A Year into COVID-19, A Retrospective of How Pandemics Change the World

european renaissance, protestant reformation likely catalyzed by black death

By Jonny Lupsha, Wondrium Staff Writer

March 11 marked the first anniversary of when the WHO declared the novel coronavirus pandemic. Since then, civilization worldwide has been turned upside down and virtually ground to a halt. The bubonic plaque pandemic, the Black Death, left its mark for a century.

Pieter Bruegel's The Triumph of Death reflects the social upheaval and terror that followed plague, which devastated medieval Europe.
The Triumph of Death, oil painting c. 1562, by Pieter Bruegel. Image by Wikimedia Commons / Public Domain

Although the first cases of the novel coronavirus, which can develop into COVID-19, were reported months earlier and the virus had already come to the United States, the world suddenly looked a lot different on March 11, 2020. As we all know, in this past year since the World Health Organization (WHO) declared the novel coronavirus a pandemic, schools, businesses, restaurants, bars, theme parks, the travel and tourism industries, and professional sports shut down nearly completely.

On a state-by-state basis, differing restrictions and partial re-openings have been declared by state governors in terms of capacity, social distancing, mask wearing, and hand sanitizer. In 2021, it may take from early until late summer for life to return to some semblance of what we all considered “normal.” We are at that critical juncture point of the number of vaccinations increasing daily while we are trying to avoid another wave of a surge in coronavirus cases.

Humanity is now looking back on how the pandemic has changed our common experience: more than 2.6 million dead worldwide, drastically altered ways of life globally, and looming questions about how to fully reopen nations to the outside world. In the 14th century, the Black Death had a far higher death toll, especially per capita. In the years after global disease, nations experienced societal times of distress, especially economically.

After the Devastation

In her video series The Black Death: The World’s Most Devastating Plague, Dr. Dorsey Armstrong, Associate Professor of English and Medieval Literature at Purdue University, said that the world after the Black Death had been shaken to its foundations—causing deep emotions, which people will be able to relate to in a post-COVID-19 world.

“When the Black Death struck the medieval world in the middle of the 14th century, its effects were immediate, catastrophic, and devastating, on multiple levels,” Dr. Armstrong said. “The economic, social, and political worlds needed to reinvent themselves in order to cope with this new normal, and social structures that had been firmly in place for centuries were now only an ideal or a suggestion, but not a reality.”

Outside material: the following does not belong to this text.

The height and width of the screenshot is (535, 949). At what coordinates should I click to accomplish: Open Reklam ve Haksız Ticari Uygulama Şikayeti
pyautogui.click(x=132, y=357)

According to Dr. Armstrong, huge social shifts changed the world. Civilization found itself with a tremendous upward mobility that poorer citizens were able to use to their advantage.

Ironically, this enormous change in social order—the plague often arrived in a town and changed its hierarchy literally overnight—may have been a catalyst to the European Renaissance. Without external change, Europe’s social changes may not have come for centuries.

A Reckoning for the Church

“The plague’s impact on the Church and that institution’s reaction to it—sometimes inept, sometimes reluctant, sometimes sincere and dedicated, but always with just as much loss of life as there was in the general population—meant that any dissatisfaction with the Church that had existed pre-plague were amplified,” Dr. Armstrong said.

“At the same time, those who might have been devout, unquestioning followers of Church doctrine were forced to confront and reconsider what the Church’s many failures during the Black Death might mean, a line of thinking that arguably leads straight to Martin Luther nailing those 95 theses to the church door at Wittenberg in 1517 and the beginning of the Protestant Reformation.”

In retrospect, this means that the effects of the Black Death rippled out for at least a century. Resurgences of the plague have often sent society reeling with fear.

It isn’t limited to plague. The 1918 flu pandemic and the novel coronavirus pandemic are evidence that when faced with a massive, seemingly new disease that devastates a population, humankind finds itself in a difficult position to act quickly and react with severity and unusual precaution.